But back to this locomotive, still wonder if it is normal for the bar part that holds the front pilot truck to be able to go all the way to each side, like this loco could run with the rear wheels on one track and the front pilot on another? Wonder if any Hartland locomotive parts would work on it and wonder if the Hartland tender that goes with the similar locomotive would work with it?


----------



## bmwr71 (Jan 30, 2010)

And remember one more thing, when I started to disassemble the locomotive I noticed that the screw that held the boiler to the frame was loose. Perhaps that is what the boiler backhead with the lead weight came loose and played wrecking ball with the cab and such. Maybe it wasn't the Postal Service's fault even if he did have a big "fragile" sticker on the box. The box itself showed no signs of rough treatment. Perhaps someone that understood model trains would have known to tighten that up. But then I wouldn't have gotten the project for free.


----------



## ntpntpntp (Jan 14, 2008)

Posted By bmwr71 on 24 Sep 2011 12:11 AM 
... still wonder if it is normal for the bar part that holds the front pilot truck to be able to go all the way to each side, like this loco could run with the rear wheels on one track and the front pilot on another? Wonder if any Hartland locomotive parts would work on it and wonder if the Hartland tender that goes with the similar locomotive would work with it? 


On mine (unmodified "out of the box" condition),


----------



## ntpntpntp (Jan 14, 2008)

hmm... don't know why my quoted reply isn't showing up in full? What I said was... 
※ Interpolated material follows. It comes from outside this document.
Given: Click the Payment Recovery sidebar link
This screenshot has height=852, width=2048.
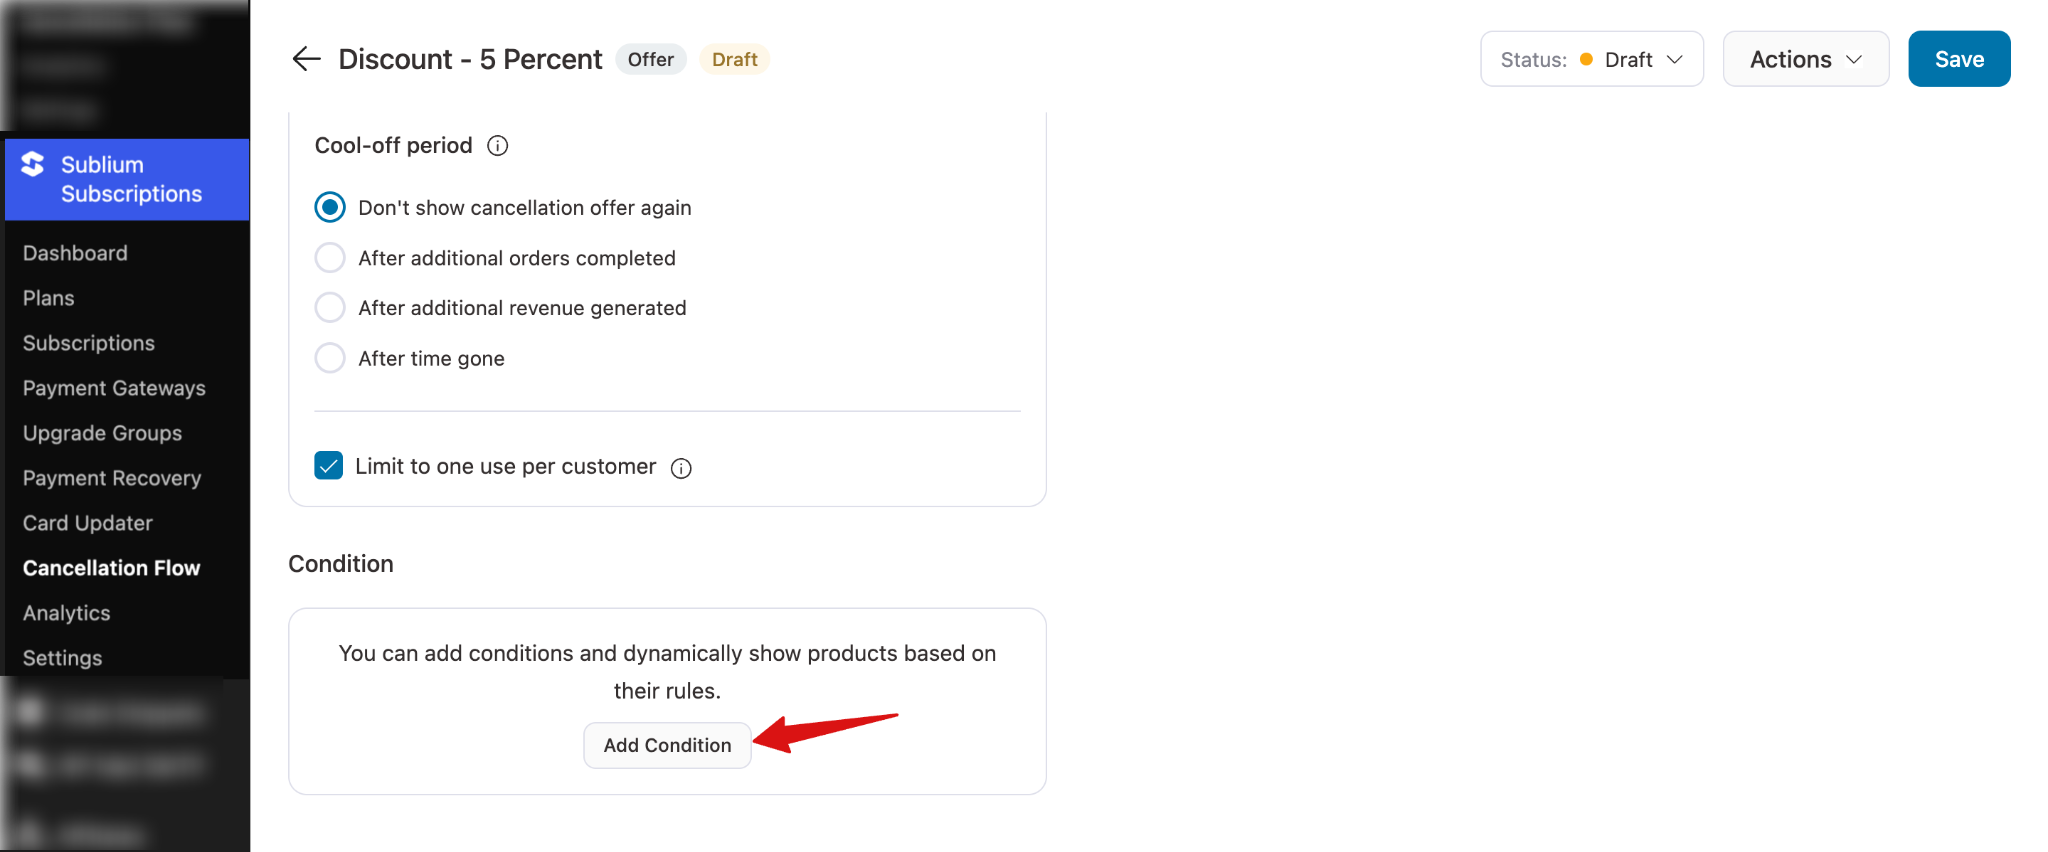Looking at the screenshot, I should pos(112,478).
On mine (unmodified "out of the box" condition), the bar is limited by two pips either side of where it screws to the chassis. Thids allows the pilot end of the bar to swing out as far as the chassis frames only. The bar then mounts in a splot in the pilot truck, this extra sideplay then allows the pilot wheels to swing out as far as and parallel to the outside of the cylinders. 

Nick.


----------



## ntpntpntp (Jan 14, 2008)

(why can't I edit the typo's out of my previous post? Tried but it's ignoring my re-submissions!) "Thids" should read "This", and "splot" should read "slot" of course!


----------



## Greg Elmassian (Jan 3, 2008)

what does your handle mean? 

To me it's Network Time Protocol ... 

Greg


----------



## ntpntpntp (Jan 14, 2008)

Hi Greg 

yes I know NTP means Network Time Protocol to many folk. In my case NTP is "Nick The Programmer". This was a nickname (no pun intended!) given to me back in the 1980's by someone in my company's office in Boston when I was working on a project transferring data from UK to US. Somehow it stuck, and now I sign most emails as NTP! 

Nick


----------



## nutcrackers (Nov 19, 2012)

I noticed many comments on the ljs. The company was LJS American coachworks. I have two of the work trains and I think there great. They were made by a fellow in Illinois as a hobby. He used the kalamzoo engine and built the cars from scratch. 
I would very much like to buy the Christmas train he made. If anyone has an info on where I might find one it would be greatly appreciated. 

K


----------